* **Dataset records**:
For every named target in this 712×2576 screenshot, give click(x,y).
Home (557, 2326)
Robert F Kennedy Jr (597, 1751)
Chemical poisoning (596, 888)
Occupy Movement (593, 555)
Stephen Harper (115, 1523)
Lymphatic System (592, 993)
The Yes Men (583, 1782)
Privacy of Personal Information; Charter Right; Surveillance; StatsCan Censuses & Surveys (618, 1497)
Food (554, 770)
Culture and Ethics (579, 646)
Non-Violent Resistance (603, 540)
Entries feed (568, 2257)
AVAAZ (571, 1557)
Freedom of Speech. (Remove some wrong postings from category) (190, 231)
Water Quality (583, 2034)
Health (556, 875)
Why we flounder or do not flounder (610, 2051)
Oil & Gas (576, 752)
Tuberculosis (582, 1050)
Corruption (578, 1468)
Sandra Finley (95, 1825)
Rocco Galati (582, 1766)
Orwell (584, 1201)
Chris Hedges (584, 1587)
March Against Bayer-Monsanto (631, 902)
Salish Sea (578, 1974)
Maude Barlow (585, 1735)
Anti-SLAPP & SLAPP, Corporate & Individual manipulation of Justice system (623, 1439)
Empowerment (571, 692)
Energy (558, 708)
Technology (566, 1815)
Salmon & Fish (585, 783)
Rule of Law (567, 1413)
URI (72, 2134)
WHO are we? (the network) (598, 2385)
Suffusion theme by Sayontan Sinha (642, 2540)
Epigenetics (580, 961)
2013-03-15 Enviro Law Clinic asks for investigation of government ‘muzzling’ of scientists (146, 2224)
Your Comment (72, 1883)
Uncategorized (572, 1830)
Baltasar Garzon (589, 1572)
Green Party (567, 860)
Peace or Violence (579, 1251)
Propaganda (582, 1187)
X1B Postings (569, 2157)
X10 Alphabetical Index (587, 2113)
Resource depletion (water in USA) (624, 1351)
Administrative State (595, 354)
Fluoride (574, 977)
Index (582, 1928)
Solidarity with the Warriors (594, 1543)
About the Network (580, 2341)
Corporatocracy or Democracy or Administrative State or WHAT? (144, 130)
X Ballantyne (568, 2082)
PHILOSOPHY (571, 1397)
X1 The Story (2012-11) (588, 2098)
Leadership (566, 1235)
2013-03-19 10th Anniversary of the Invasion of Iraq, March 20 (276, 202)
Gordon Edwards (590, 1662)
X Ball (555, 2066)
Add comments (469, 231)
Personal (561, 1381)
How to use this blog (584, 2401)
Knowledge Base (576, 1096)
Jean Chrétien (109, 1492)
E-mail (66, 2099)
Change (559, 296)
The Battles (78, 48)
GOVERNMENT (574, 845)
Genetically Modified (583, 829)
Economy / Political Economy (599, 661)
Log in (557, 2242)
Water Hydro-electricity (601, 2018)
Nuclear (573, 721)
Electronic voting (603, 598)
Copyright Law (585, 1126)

* **WHAT IS EXPECTED**:
Transcribe the entries above word for word, from the first line through the line containing "AVAAZ (571, 1557)", and nothing else.

* **TASK RESULT**:
For every named target in this 712×2576 screenshot, give click(x,y).
Home (557, 2326)
Robert F Kennedy Jr (597, 1751)
Chemical poisoning (596, 888)
Occupy Movement (593, 555)
Stephen Harper (115, 1523)
Lymphatic System (592, 993)
The Yes Men (583, 1782)
Privacy of Personal Information; Charter Right; Surveillance; StatsCan Censuses & Surveys (618, 1497)
Food (554, 770)
Culture and Ethics (579, 646)
Non-Violent Resistance (603, 540)
Entries feed (568, 2257)
AVAAZ (571, 1557)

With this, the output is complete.